Mariam Al-Ghamdi is a Saudi actress, radio host, director and writer. She was one of the first women to feature on live radio in the Kingdom, reading the newscast in 1962.

She began scriptwriting for TV in 1984, which paved the way for a career as a producer from 1993. She subsequently forged a successful career as an actress, appearing in shows including “Selfie,” “Sayf Barid,” “Harat Al-Shaykh” and “Hawameer El-Sahraa, as well as in the movie “Wadjda.”

Al-Ghamdi earned a bachelor’s degree in English Literature from King Abdul Aziz University in Jeddah in 1989, and has written many story collections, such as “Ahobbak wa Lakin” and “Asmaa wa Nisaa.” 

Al-Ghamdi appeared on the red carpet at the fifth Saudi Film Festival at the King Abdul Aziz Center for World Culture (Ithra) in Dhahran on Thursday.
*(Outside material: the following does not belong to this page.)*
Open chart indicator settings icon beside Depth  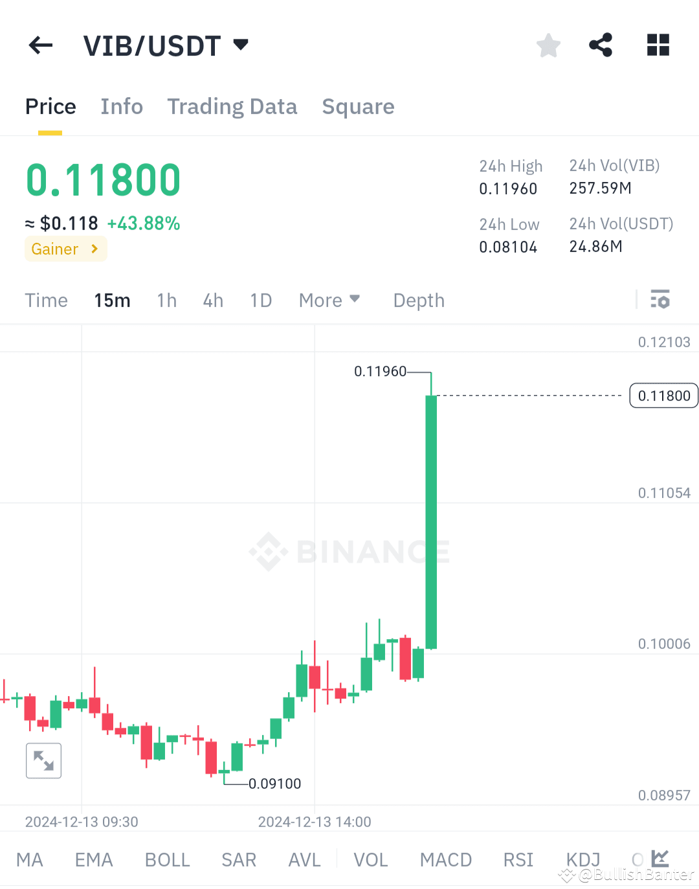[x=661, y=299]
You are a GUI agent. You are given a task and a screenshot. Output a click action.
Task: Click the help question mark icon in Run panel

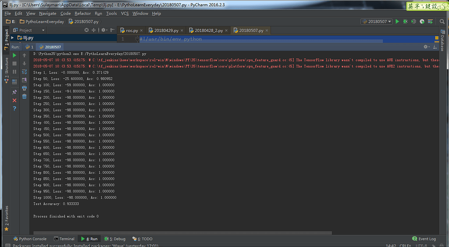[x=14, y=108]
She praised Ithra for organizing the festival and supporting young filmmakers in Saudi Arabia, saying: “In the past Saudi filmmakers were on their own, but thanks to Ithra, they now have the support they need.”

She was particularly excited at the progress of women in Saudi cinema: “I am truly proud of what they have achieved, and I hope to have played a part in bringing it about.”